§ **EXTRACT TO READ**:
Fig. 2 Distribution of fitness effects mapped to secondary structure.

(A) The log fitness of single mutants at each position of U3 (fi) is represented according to the color scale, from blue for no effect to red for effects –1 and stronger; nonmutagenized positions are white. (B) The population-average log fitness effect for each position in the background of multiple mutations (pi) (13). Evolutionarily conserved motifs are indicated on the secondary structure. (C) Nonlinear relation between the fitness effects of single mutations in wild-type background (fi) and in mutated backgrounds (pi). (D) Cumulative distributions of log fitness for mutants grouped by the number of mutations per variant. (E) Mean measured log fitness (white boxes) is always lower than expected in the absence of epistasis (gray boxes). Inclusion of epistasis improves the fit between the model and the data (dark gray boxes). The boxes show the median and interquartile ranges.

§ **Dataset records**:
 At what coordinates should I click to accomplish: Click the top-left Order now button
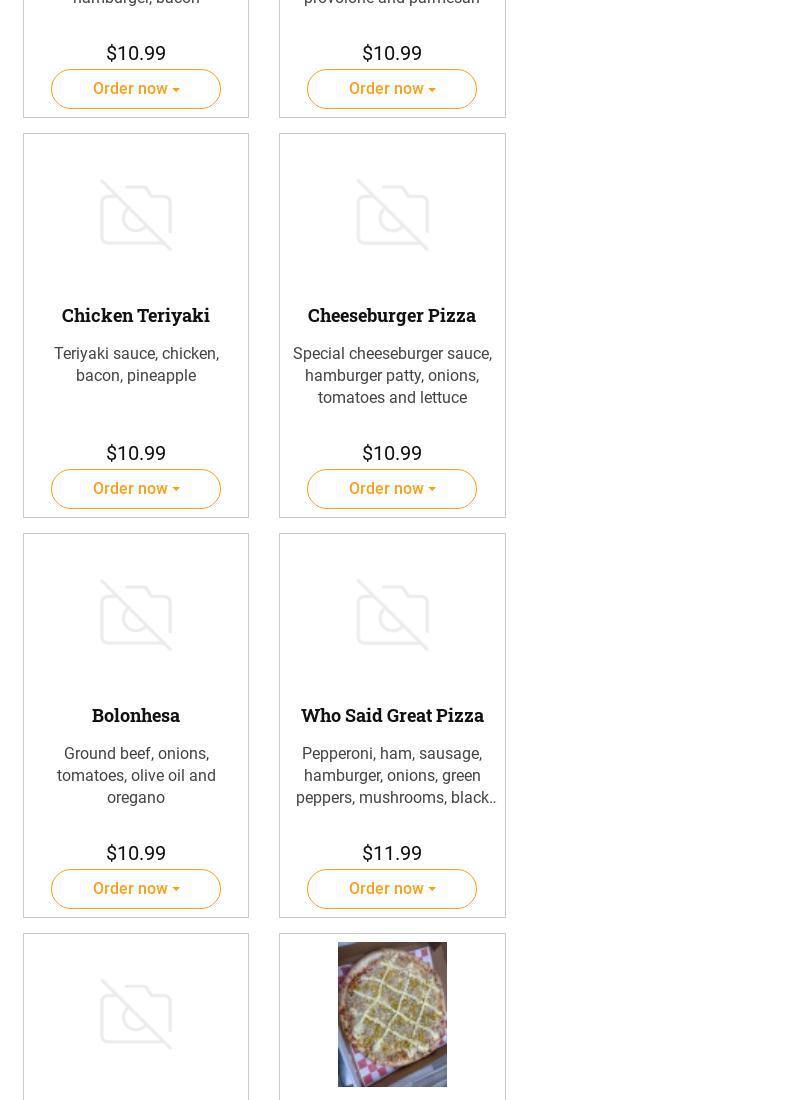click(136, 89)
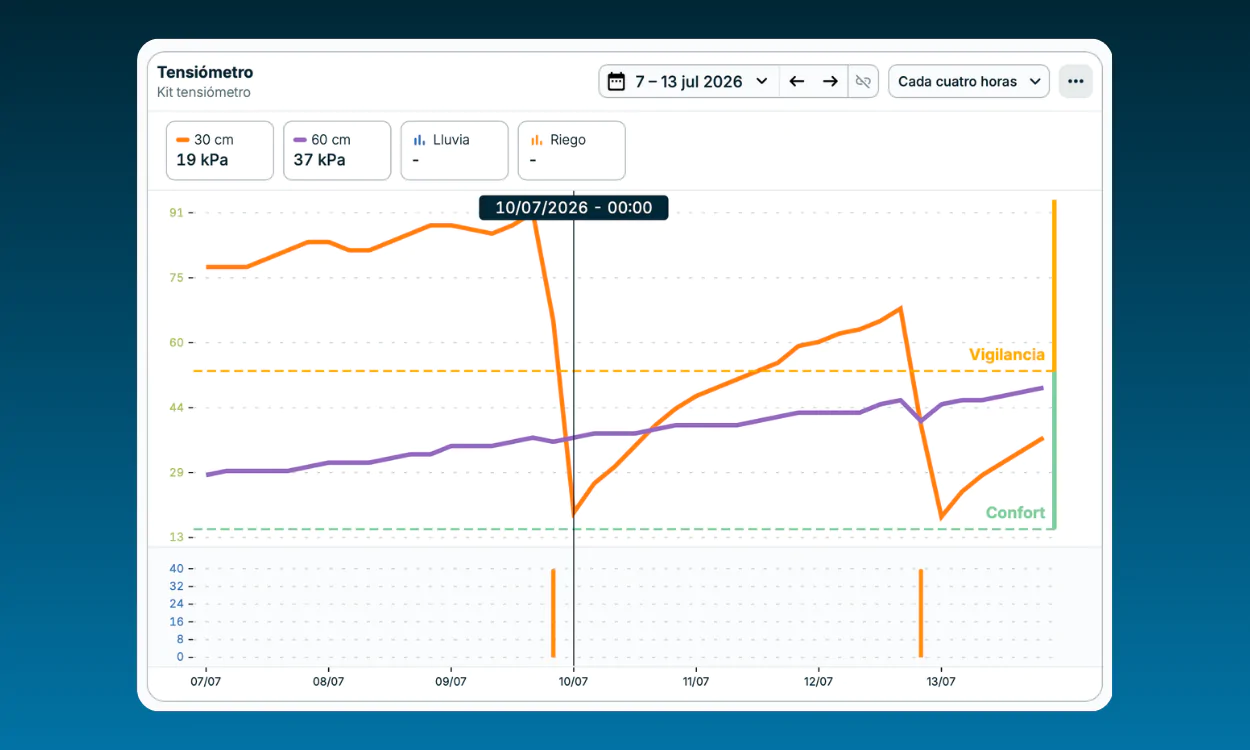Toggle the Riego series legend card

pos(572,150)
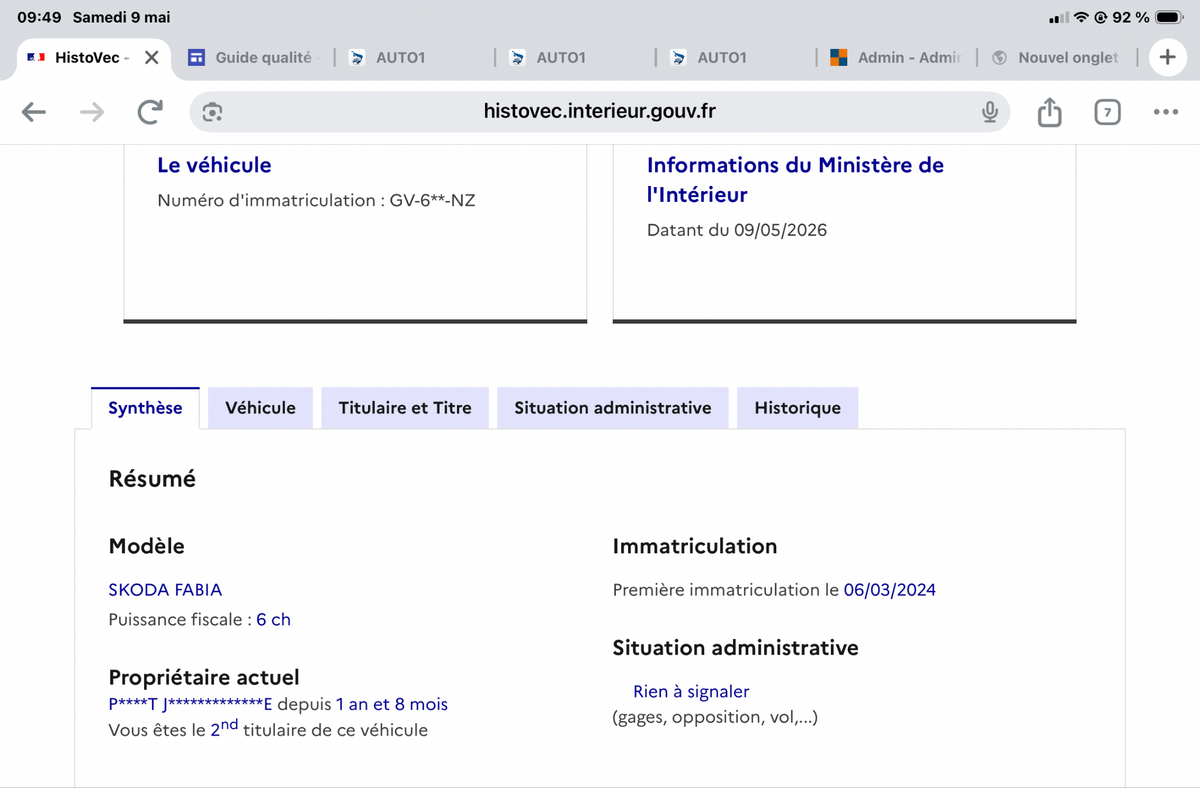Image resolution: width=1200 pixels, height=788 pixels.
Task: Switch to the Admin browser tab
Action: [x=896, y=57]
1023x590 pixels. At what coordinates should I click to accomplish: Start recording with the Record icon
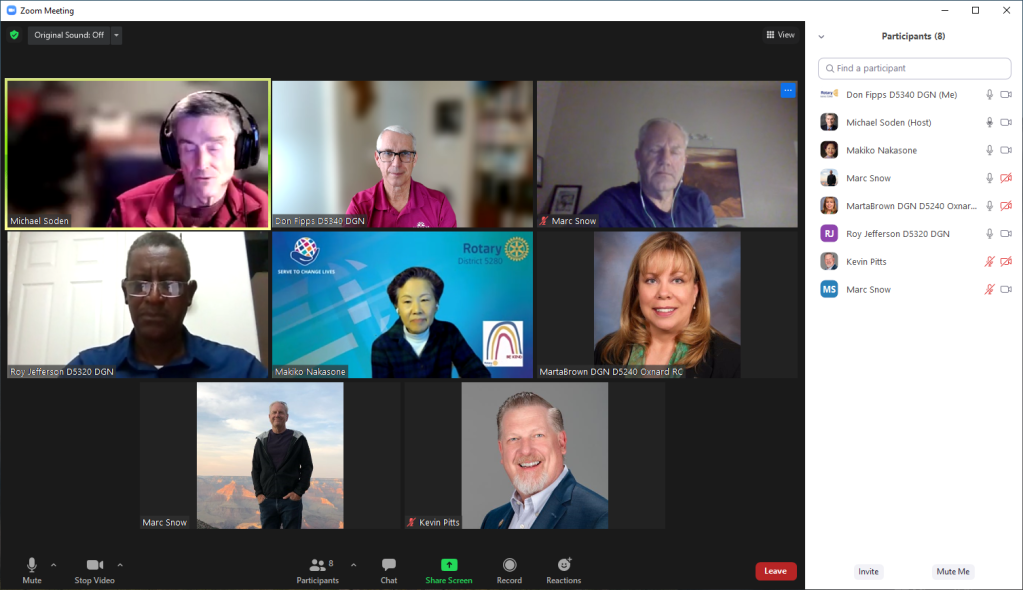(509, 565)
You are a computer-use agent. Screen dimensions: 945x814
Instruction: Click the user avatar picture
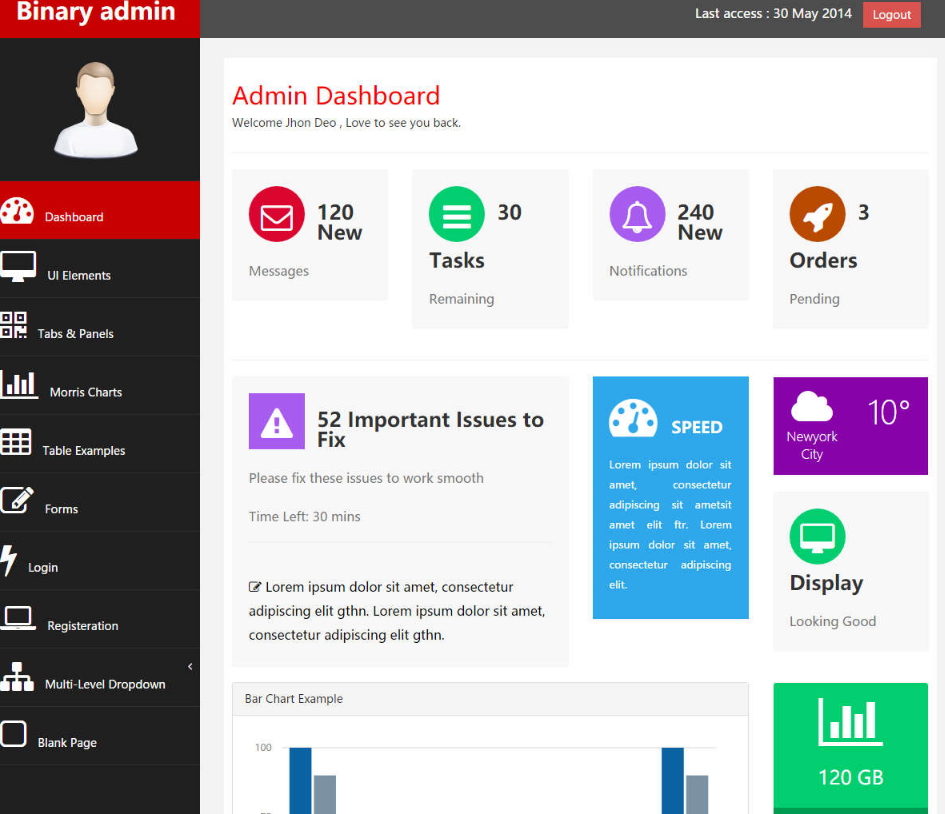(x=96, y=110)
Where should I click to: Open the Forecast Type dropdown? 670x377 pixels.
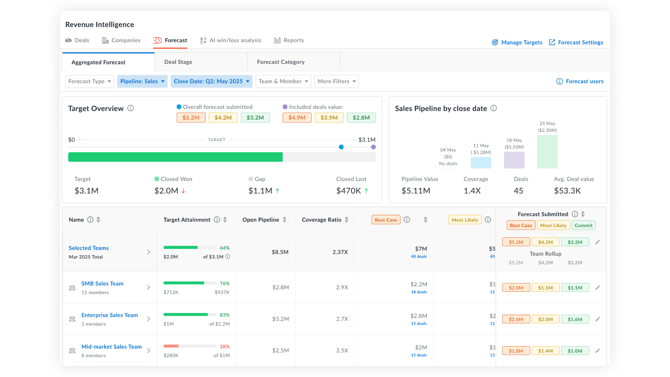tap(89, 81)
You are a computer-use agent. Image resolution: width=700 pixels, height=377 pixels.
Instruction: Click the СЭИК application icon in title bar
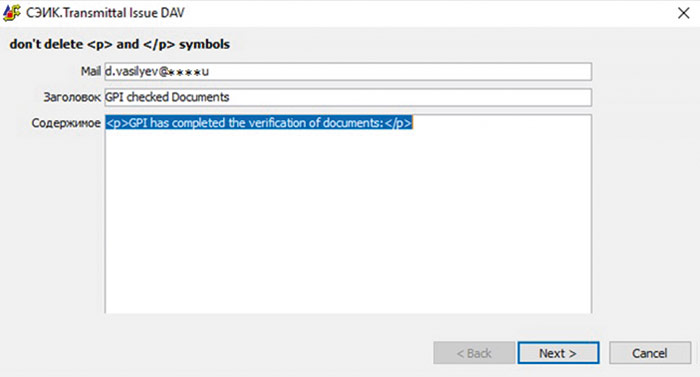pos(12,13)
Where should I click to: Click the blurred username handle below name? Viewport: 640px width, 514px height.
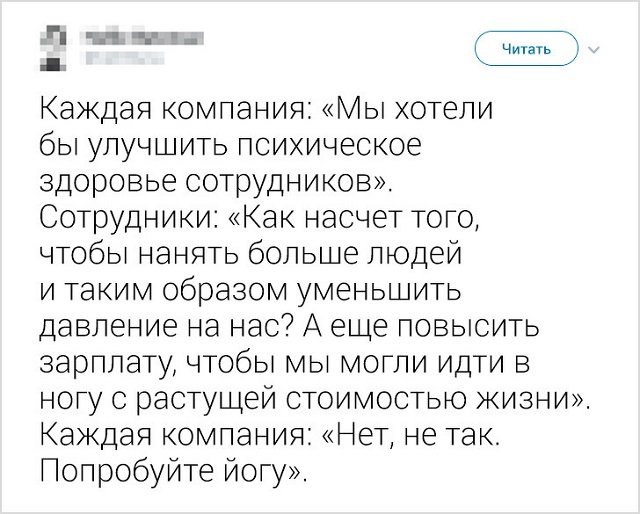click(120, 58)
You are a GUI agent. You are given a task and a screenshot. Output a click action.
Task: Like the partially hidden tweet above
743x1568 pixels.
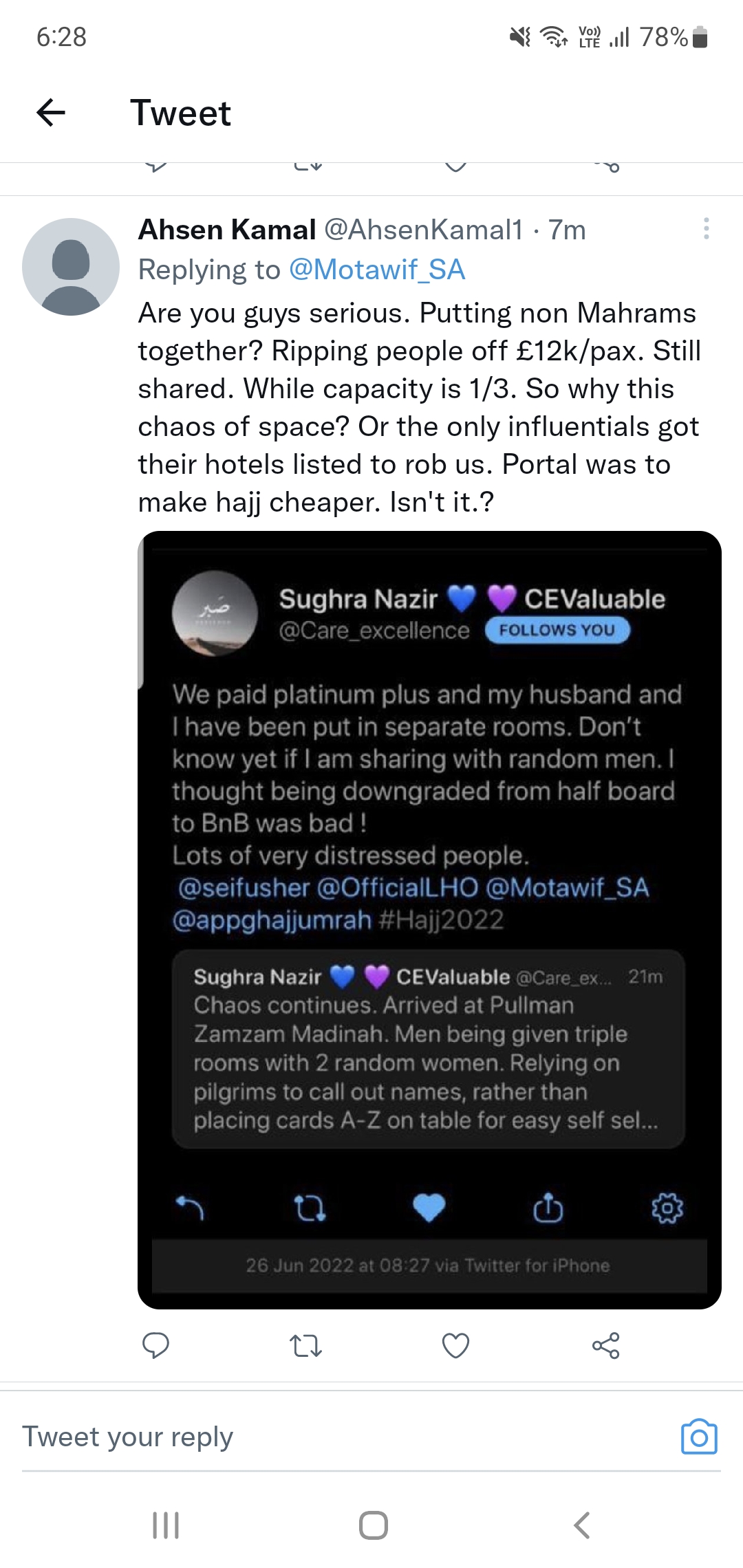[455, 166]

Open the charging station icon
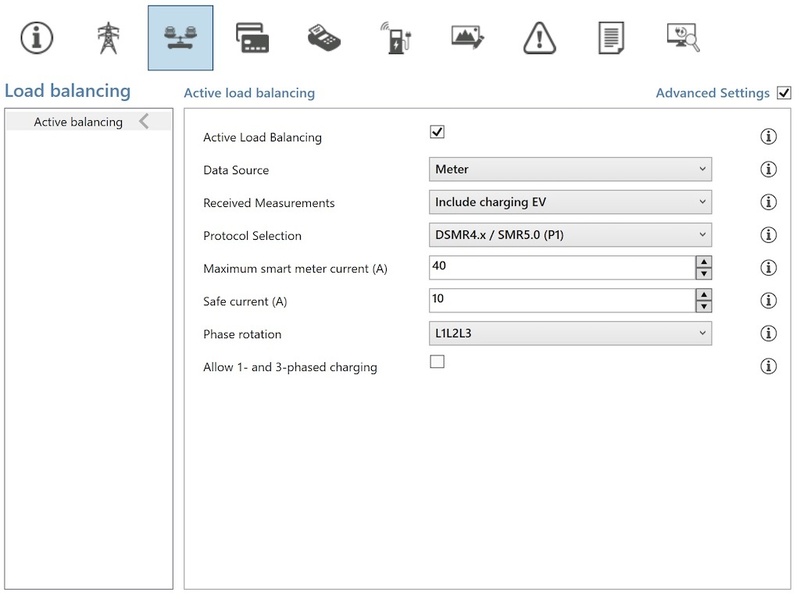click(x=396, y=38)
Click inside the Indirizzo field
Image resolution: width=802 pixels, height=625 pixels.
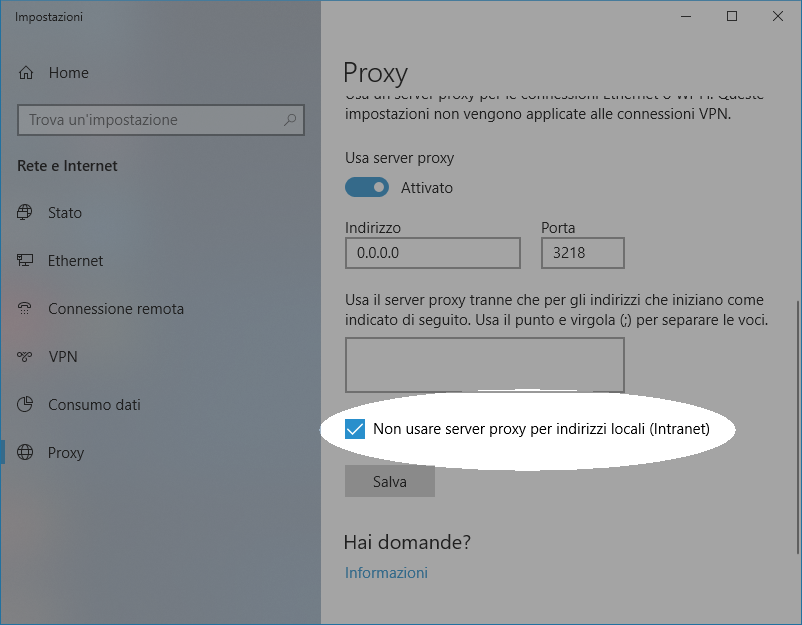tap(432, 253)
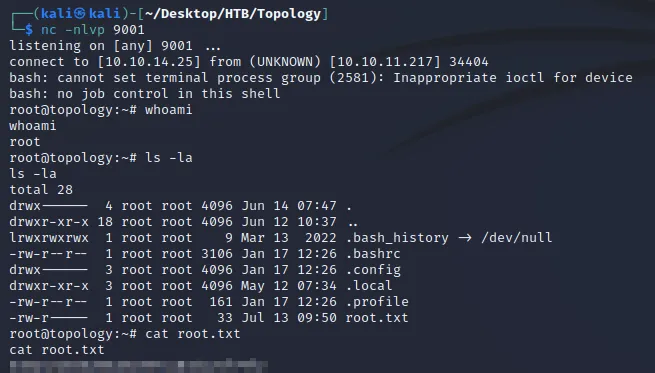The image size is (655, 373).
Task: Click the root.txt filename in listing
Action: 377,318
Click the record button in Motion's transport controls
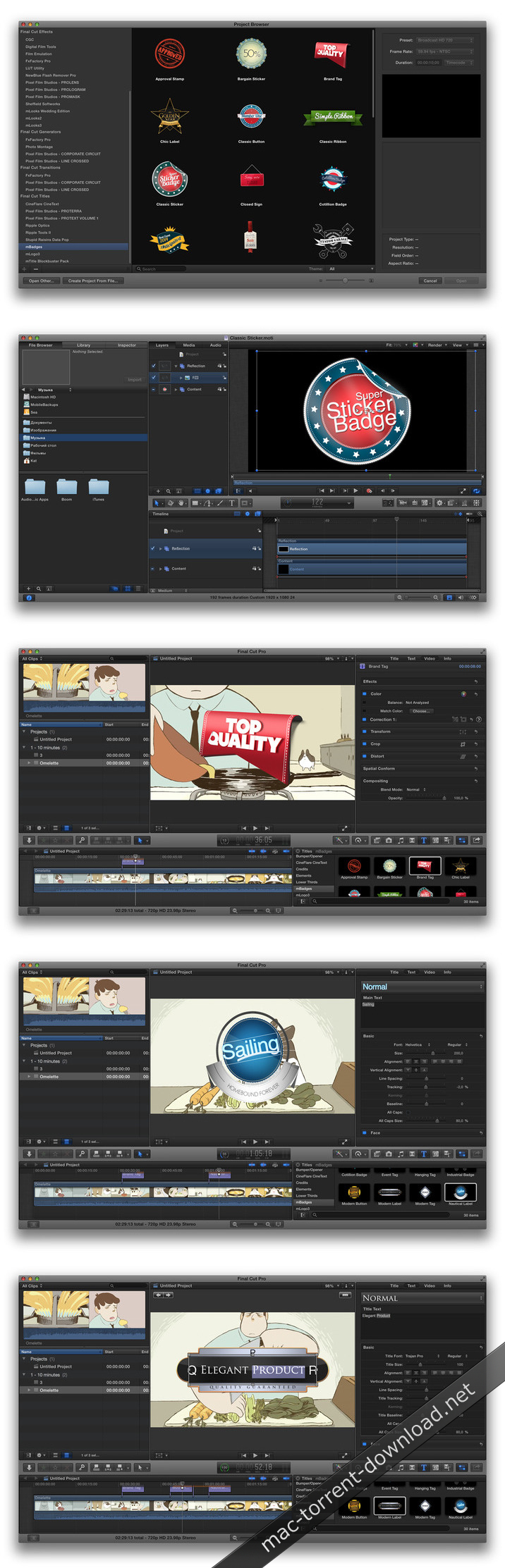This screenshot has height=1568, width=505. coord(369,490)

§ **WORK TASK 1**: According to the figure caption, what color are nonmutagenized positions?
§ **WORK TASK 2**: Rewrite everything from "(A) The log" down to "and interquartile ranges." in the figure caption, replacing "blue" with "green".
The items are not needed.

§ **EXERCISE RESPONSE 1**: Nonmutagenized positions are white.

§ **EXERCISE RESPONSE 2**:
(A) The log fitness of single mutants at each position of U3 (fi) is represented according to the color scale, from green for no effect to red for effects –1 and stronger; nonmutagenized positions are white. (B) The population-average log fitness effect for each position in the background of multiple mutations (pi) (13). Evolutionarily conserved motifs are indicated on the secondary structure. (C) Nonlinear relation between the fitness effects of single mutations in wild-type background (fi) and in mutated backgrounds (pi). (D) Cumulative distributions of log fitness for mutants grouped by the number of mutations per variant. (E) Mean measured log fitness (white boxes) is always lower than expected in the absence of epistasis (gray boxes). Inclusion of epistasis improves the fit between the model and the data (dark gray boxes). The boxes show the median and interquartile ranges.